• [WORK REQUEST]: Write what comes next in the article about the stock market drifting away from the real economy, starting right after its final sentence.

The stock market looks increasingly divorced from economic reality.
The United States is on the brink of the worst economic collapse since the Hoover administration. Corporate profits have crumpled. More than 1 million Americans have contracted the coronavirus, and hundreds are dying each day. There is no turnaround in sight.
Yet stocks keep climbing. Even as 20.5 million people lost their jobs in April, the S&P 500 stock index logged its best month in 33 years. After a few weeks of wild swings, the market is down a mere 9.3% this year and 13.5% from its peak (as of the start of this week) — what most investors would consider a correction. On Friday, after the government released the staggering unemployment figures, the S&P 500 closed up 1.7%.
Conventional wisdom would explain the market’s comparatively modest losses this way: Since markets tend to be forward-looking, investors have already accounted for what is expected to be a cataclysmic drop in second-quarter activity and are forecasting a relatively rapid economic recovery afterward. The Federal Reserve’s actions have also bolstered investors’ confidence that the bottom will not fall out of the market.
But the pandemic has also highlighted a deeper trend. For decades, the market has been growing increasingly detached from the mainstream of American life, mirroring broad changes in the economy.
“Wall Street has very little to do with Main Street,” said Joachim Klement, a market analyst at Liberum Capital in London. “And less and less so.”
Still, the market retains its grip on the collective imagination. From politicians and corporate executives to mom-and-pop investors, Americans have long relied on the stock market as a proxy for the U.S. economy — for reasons that are partly historical. Its crests suggested bright days ahead, while its troughs suggested a darkening outlook. The current economic fallout, however, could snap any illusions that the logic of the market is derived, in any consistent way, from real-world events.
Part of the reason is the makeup of the stock market, and the fact that the giant companies that make up the S&P 500 operate under very different circumstances than the nation’s small businesses, workers and cities and states. They are highly profitable, hold significant sums of cash and have regular access to public bond markets. They are far more global than the typical American family firm. (Roughly 40% of the revenues of S&P 500 companies come from abroad.)
In 2015, about 600,000 U.S. businesses counted at least 20 employees, and only 3,600 of those — or less than 1% — were publicly listed, said René Stulz, a professor of finance at Ohio State University, who has studied the changing composition of publicly traded markets.
Because the financial strength of big companies makes them more likely to survive the downturn, their share prices tend to underplay the effect of a widespread economic collapse. In fact, market indexes like the S&P 500 are weighted to reflect the performance of the largest and most profitable companies. In recent weeks, the stocks of such companies have not only veered in the opposite direction of the outlook for the U.S. economy, but from the rest of the stock market itself.

• [DATA TO EXAMINE]:
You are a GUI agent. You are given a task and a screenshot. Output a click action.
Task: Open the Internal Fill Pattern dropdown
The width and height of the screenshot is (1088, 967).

==

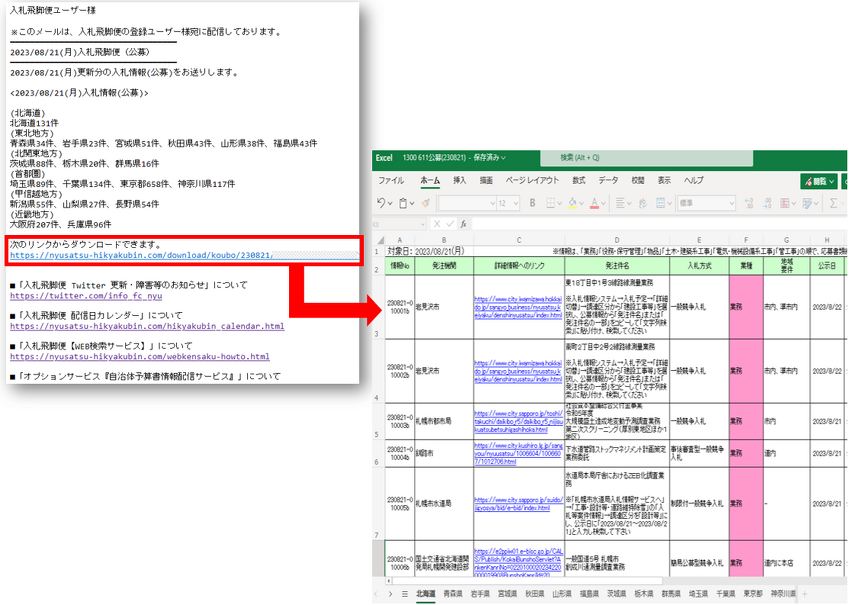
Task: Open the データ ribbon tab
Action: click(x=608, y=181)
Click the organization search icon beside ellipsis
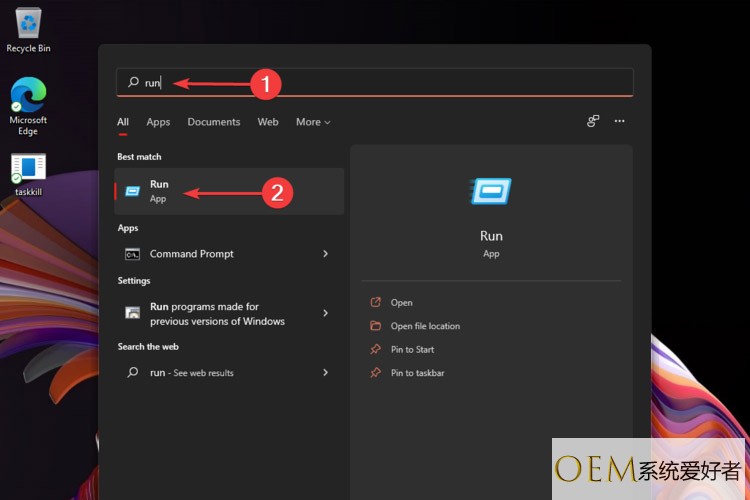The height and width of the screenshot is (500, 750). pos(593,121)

• [ANSWER AREA]:
The five largest listed companies — Microsoft, Apple, Amazon, Alphabet and Facebook — have continued to climb this year, as investors bet these behemoths will emerge in an even more dominant position after the crisis. Through the end of April, these companies were up roughly 10% this year, while the 495 other companies in the S&P were down 13%, according to Goldman Sachs analysts. These highly valued firms — Microsoft, Amazon and Apple are each worth more than $1 trillion — now account for one-fifth of the market value of the index, the highest level in 30 years.
“It’s very easy to get confused by looking at the S&P doing well and that being driven by a relatively small subset of firms which aren’t really affected by this virus and actually gain from it,” Stulz said.
Economists who have studied the performance of stock markets over time say there is relatively little evidence that economic growth matters to the outcome of the market at all.
“The linkage is actually pretty weak,” said Jay Ritter, a finance professor at the University of Florida who has studied the long-run relationship between economic growth and market returns in world markets. “In the longer run, the relationship is, empirically, it’s not there.”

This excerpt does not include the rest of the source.